「あっ!ゴホンッ………おはよう、なまえちゃん」

「あーおはよー、み゙っ………ま…さか…」


朝登校すると、わざとらしく変えたような美作の声が背中にぶつかった。
その声に、いつも通り振り返った…………んだけど…。


「な、何その格好……」


美作は何時もの詰襟姿ではなく、茶色というか、黄土色というか…泥色?みたいな色をしたスーツを着込んで目を細めていた。

何だ何だ。何でこいつこんなに浮かれてるんだ。美作を引きながら一瞥していると、そういえば他の男子もどことなくワキワキしているのに気が付いた。


「あーそっか、今日バレンタイン…」


「えっ忘れてたのかよなまえちゃん!女なのに!」


「女なのにってどういう意味よ」


もうそんな季節なのか。私は何故だかこういうイベントごとには興味が湧かない(こんなのに一番興味津々な歳なのにね)。
友達に貰うチョコは、貰った人にだけブラックサンダーで返す。近頃の中学生のお菓子作りの腕って、本当凄い。これがバレンタインにおいての唯一の楽しみだ。

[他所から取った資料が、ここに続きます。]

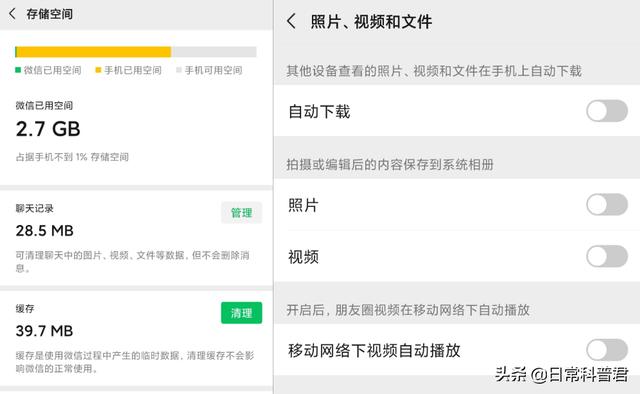
Task: Enable the 照片 save-to-album switch
Action: [607, 205]
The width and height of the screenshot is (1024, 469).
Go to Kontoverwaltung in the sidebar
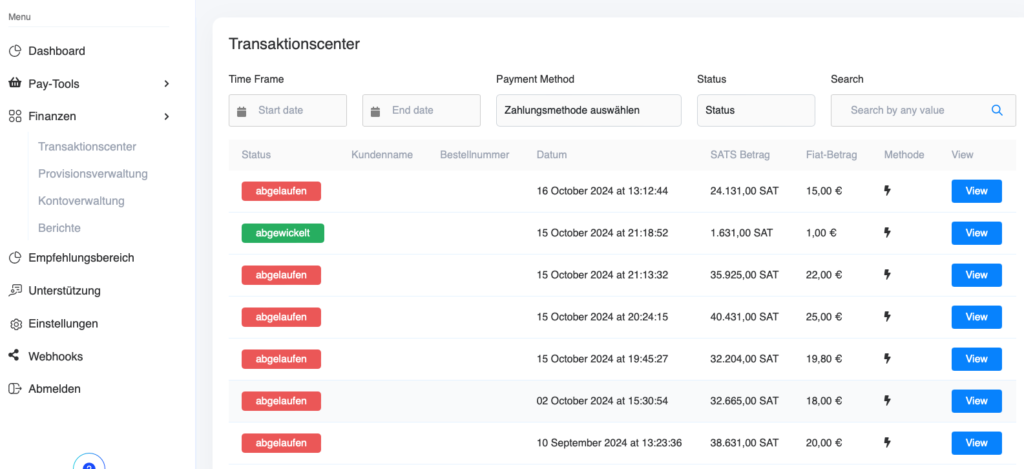coord(81,201)
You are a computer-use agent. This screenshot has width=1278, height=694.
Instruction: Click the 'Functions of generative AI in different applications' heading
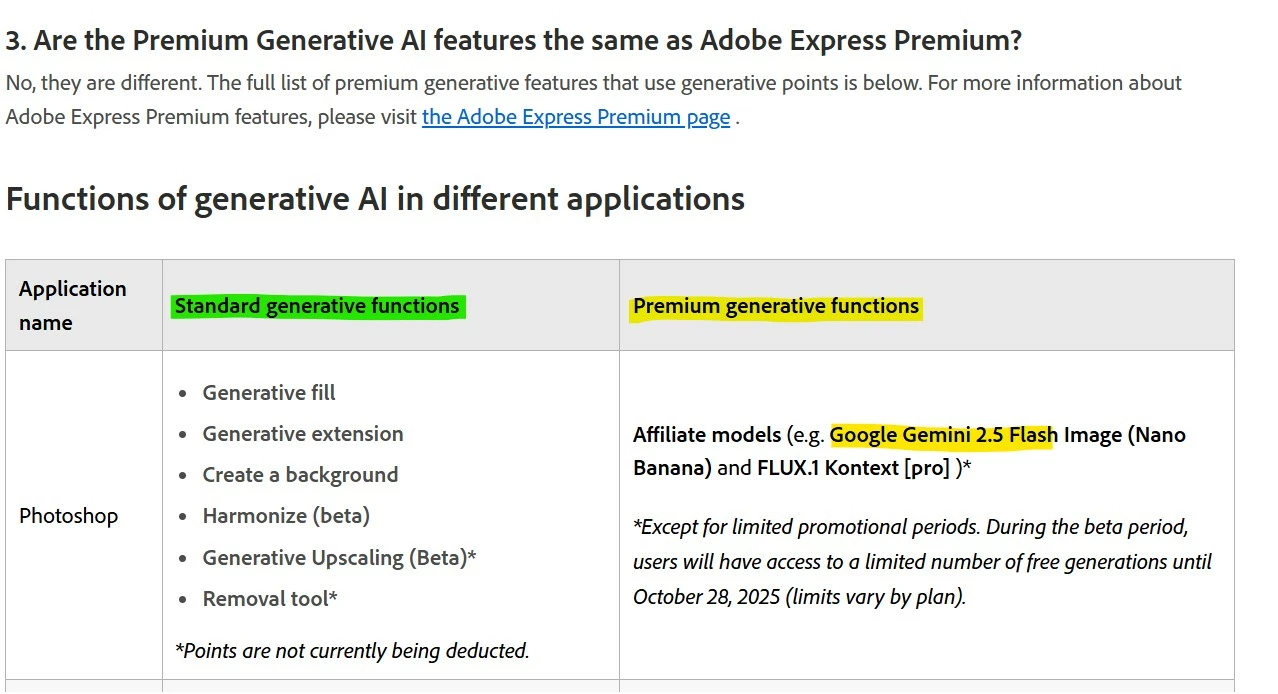pos(375,198)
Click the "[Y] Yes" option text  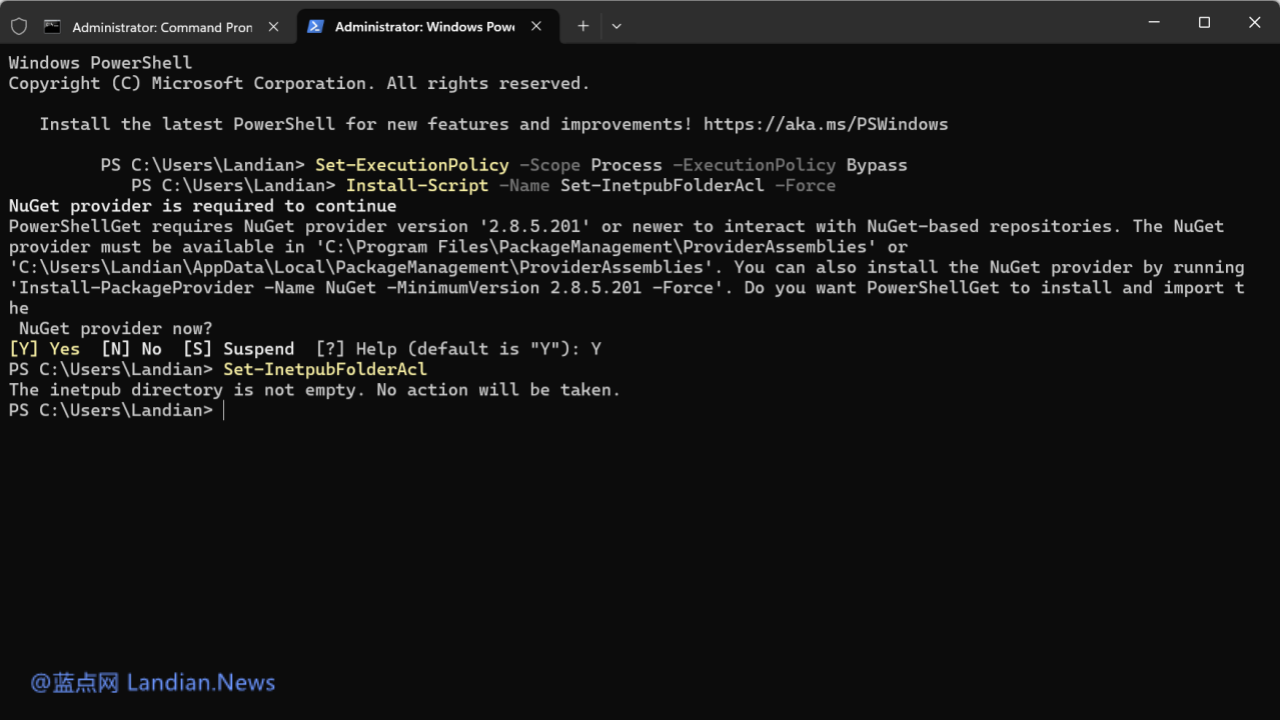[44, 349]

「まぁそれは良いとして、なまえちゃん何か俺に渡したいもん…」


「あるわけないでしょ」


「……」


明らかに項垂れる美作。
日頃から数多の女子達に見向きもされず、それでもへこたれない美作は、可哀想というよりむしろ尊敬に値する。


「チョコが欲しいなら藤にでも頼んだら?」


「んなプライドも糞もねぇような真似出来っかよ!男が腐るぜ!」


腐ろうが太かろうが美作も男らしい。


「ふふっ、じゃあ今年こそ貰えないと、男が廃るね」




「……ちゃんの、」


俯きながら小さく発せられた声に、もう教室に行こうと背けた顔を戻して「?何?」と、聞き耳をたてた。すると


「お、俺が欲しいのは、なまえちゃんのチョコだ…!」



いつもは誰が、とか考えず『女』が好きな美作にこんなことを言われるとは思っていなくて、思わず私は目をまん丸に見開いた。








「あー、えと、だからそのー…」


私が黙っていることに居心地の悪さを感じたのか、美作は歯切れ悪く唸った。
あの大きい図体がもぞもぞしてるのが、面白かったんだと思う。私は理由を考える前に吹き出してしまった。


「ぶっ…ふぁははははっ!!」


「なっ…なんでそこでツボる!?」


ヒーヒー笑い(癖)を抑えながら美作の顔を伺うと、顔を真っ赤にして怒っていた。こ、これは本当に失礼かも知れないけど、マジ豚みた……っふふ…!


「み、美作も趣味悪いね…チョイスが私て…」


「なっ、なまえちゃんは自分を過小評価しすぎだって」


自分を過小評価した記憶はないんだけど。むしろ逆なんだけど。


「返事がどうかは置いといて、ありがとう。でも、私を振り向かせたいなら、もっと心身共に、男前になってね〜」


言って私は美作にデコピンを食らわせると「あだっ」と、のけ反った。


「んじゃぁねー」



まあ、ブラックサンダーくらいならあげようかな。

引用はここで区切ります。